Nem todas as crianças têm o privilégio de possuir um professor de matemática fissurado em espeleologia. Caso do artista plástico Zélio, 66 anos, que no passado, ao invés de ficar fazendo raiz quadrada, espertamente instigava o professor a desenterrar seus conhecimentos em cavernas. Mais um empurrãozinho, e lá estava o mestre com os alunos em expedições a grutas, como a de Maquiné, cheias de desenhos em suas paredes. Vem da infância em Caratinga, no interior de Minas Gerais, a mais antiga lembrança do interesse de Zélio por inscrições rupestres e pela arte pré-colombiana, que volta e meia ele incorpora em suas telas. Grande parte da mostra Percurso e presente, em cartaz na galeria Bita Art Lofts, em São Paulo, faz referência ao emaranhado de signos, linhas e curvas que tiram o sono dos arqueólogos.

É um prolongamento da série Ameríndios, iniciada nos anos 80, que retrabalha também a herança indígena. “Trata-se de uma produção recorrente, mas não constante”, afirma Zélio, que nunca abandona o figurativo. “Até Pollock e Kandinsky deviam cometer os seus desenhos e retratos na calada da noite”, ironiza.

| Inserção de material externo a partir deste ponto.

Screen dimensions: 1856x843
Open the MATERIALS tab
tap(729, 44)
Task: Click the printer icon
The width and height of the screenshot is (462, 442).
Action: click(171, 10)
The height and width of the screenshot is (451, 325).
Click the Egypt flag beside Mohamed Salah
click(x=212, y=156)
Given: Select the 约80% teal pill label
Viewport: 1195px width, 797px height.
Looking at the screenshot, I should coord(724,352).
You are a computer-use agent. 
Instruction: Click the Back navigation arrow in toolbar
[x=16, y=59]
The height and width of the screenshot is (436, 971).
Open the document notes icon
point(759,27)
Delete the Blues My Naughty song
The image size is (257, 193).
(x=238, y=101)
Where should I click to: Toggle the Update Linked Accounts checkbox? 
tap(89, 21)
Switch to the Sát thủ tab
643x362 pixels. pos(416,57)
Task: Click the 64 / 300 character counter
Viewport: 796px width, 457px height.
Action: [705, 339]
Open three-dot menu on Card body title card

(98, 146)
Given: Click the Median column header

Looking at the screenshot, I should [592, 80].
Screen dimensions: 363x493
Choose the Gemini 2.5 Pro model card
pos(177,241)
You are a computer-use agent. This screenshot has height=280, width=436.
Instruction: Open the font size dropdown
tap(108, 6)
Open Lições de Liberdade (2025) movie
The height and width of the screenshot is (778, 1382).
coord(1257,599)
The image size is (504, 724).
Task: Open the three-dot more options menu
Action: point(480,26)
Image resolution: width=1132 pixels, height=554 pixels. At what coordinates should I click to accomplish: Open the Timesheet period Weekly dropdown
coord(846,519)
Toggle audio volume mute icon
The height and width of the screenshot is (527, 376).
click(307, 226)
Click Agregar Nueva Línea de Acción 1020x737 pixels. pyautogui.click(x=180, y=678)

Sua produção no gênero ocupa o segundo andar da galeria, justificando o caráter retrospectivo do “percurso” do título. Estão lá exemplares das séries feitas em Nova York, onde morou de 1986 a 1991 – Crachás, sobre o cotidiano de engravatados, e Metrô, sobre as linhas do underground, bem como de Brasiliana, com retratos “fictícios” de mulheres nascidas do “caldeirão de raças” nacional. Da fornada mais recente, polarizam a vista as telas que resgatam as cores caipiras de Tarsila do Amaral, como Dança tropical (2004) e Minas Gerais (2005). Ao comentar o mar de montanhas da última, lembra uma observação da mãe. “Ela dizia que Minas é triste porque a sombra chega antes do entardecer.” Uma tristeza doce, feita de rosas, lilases e azuis.